* [Requirement]:
Print exactly the lines from the line with "Instruction: Click the Cancel button" to the last line of the data, please, both included.

[Items from a data source]
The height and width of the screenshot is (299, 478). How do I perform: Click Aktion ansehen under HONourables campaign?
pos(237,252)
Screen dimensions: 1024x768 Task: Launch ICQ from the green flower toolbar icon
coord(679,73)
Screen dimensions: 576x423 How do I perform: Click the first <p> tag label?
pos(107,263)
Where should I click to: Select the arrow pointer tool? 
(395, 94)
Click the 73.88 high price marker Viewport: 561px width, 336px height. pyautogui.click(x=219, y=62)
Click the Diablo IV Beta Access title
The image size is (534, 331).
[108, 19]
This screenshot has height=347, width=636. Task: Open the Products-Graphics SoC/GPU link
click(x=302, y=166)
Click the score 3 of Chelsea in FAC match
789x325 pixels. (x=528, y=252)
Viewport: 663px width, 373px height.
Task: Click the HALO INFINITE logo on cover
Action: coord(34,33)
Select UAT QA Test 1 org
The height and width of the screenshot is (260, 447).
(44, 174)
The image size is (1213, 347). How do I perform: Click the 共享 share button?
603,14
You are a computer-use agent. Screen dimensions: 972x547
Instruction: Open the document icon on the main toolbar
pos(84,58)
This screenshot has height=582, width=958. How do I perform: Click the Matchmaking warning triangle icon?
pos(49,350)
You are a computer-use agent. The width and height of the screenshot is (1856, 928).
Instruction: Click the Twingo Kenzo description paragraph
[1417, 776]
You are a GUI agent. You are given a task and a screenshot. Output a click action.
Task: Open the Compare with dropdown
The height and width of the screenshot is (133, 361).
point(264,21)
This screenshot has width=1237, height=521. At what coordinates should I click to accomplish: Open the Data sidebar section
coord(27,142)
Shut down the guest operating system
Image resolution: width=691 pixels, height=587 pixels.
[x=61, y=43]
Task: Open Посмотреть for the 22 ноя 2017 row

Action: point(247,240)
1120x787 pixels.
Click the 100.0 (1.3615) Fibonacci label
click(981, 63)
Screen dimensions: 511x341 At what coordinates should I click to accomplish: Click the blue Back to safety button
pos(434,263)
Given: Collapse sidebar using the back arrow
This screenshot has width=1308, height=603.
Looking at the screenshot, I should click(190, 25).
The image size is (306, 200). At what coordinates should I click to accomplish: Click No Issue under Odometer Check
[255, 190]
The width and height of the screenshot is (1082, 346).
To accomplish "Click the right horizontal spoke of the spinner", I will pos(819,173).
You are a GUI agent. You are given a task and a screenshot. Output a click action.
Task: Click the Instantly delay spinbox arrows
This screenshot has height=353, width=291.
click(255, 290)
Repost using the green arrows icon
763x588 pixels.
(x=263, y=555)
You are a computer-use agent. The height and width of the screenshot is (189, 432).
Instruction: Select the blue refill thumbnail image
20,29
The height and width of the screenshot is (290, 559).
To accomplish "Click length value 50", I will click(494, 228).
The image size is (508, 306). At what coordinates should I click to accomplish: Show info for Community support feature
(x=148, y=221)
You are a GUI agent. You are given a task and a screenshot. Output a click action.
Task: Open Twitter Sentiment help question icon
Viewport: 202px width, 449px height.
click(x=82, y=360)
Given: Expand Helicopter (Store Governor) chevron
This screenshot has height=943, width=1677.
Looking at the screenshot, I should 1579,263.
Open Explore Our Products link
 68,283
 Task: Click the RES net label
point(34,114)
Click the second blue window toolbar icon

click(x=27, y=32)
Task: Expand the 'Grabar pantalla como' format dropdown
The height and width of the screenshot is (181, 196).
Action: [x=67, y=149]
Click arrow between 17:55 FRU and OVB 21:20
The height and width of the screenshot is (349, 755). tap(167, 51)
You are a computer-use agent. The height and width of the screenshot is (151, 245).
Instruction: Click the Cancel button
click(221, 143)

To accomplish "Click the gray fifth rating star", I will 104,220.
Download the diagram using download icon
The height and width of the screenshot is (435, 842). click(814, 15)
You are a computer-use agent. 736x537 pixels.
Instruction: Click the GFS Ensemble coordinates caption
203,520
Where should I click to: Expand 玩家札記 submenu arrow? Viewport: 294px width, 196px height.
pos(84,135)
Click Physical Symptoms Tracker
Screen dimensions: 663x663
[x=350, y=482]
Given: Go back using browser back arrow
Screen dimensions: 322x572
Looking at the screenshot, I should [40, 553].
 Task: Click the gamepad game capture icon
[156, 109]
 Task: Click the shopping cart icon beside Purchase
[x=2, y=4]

* [Finished task]:
Instruction: Click the Cancel button
click(221, 143)

To accomplish "Click the gray fifth rating star", I will 104,220.
Download the diagram using download icon
The height and width of the screenshot is (435, 842). click(814, 15)
You are a computer-use agent. 736x537 pixels.
Instruction: Click the GFS Ensemble coordinates caption
203,520
Where should I click to: Expand 玩家札記 submenu arrow? Viewport: 294px width, 196px height.
pos(84,135)
Click Physical Symptoms Tracker
Screen dimensions: 663x663
[x=350, y=482]
Given: Go back using browser back arrow
Screen dimensions: 322x572
Looking at the screenshot, I should [40, 553].
 Task: Click the gamepad game capture icon
[156, 109]
 Task: Click the shopping cart icon beside Purchase
[x=2, y=4]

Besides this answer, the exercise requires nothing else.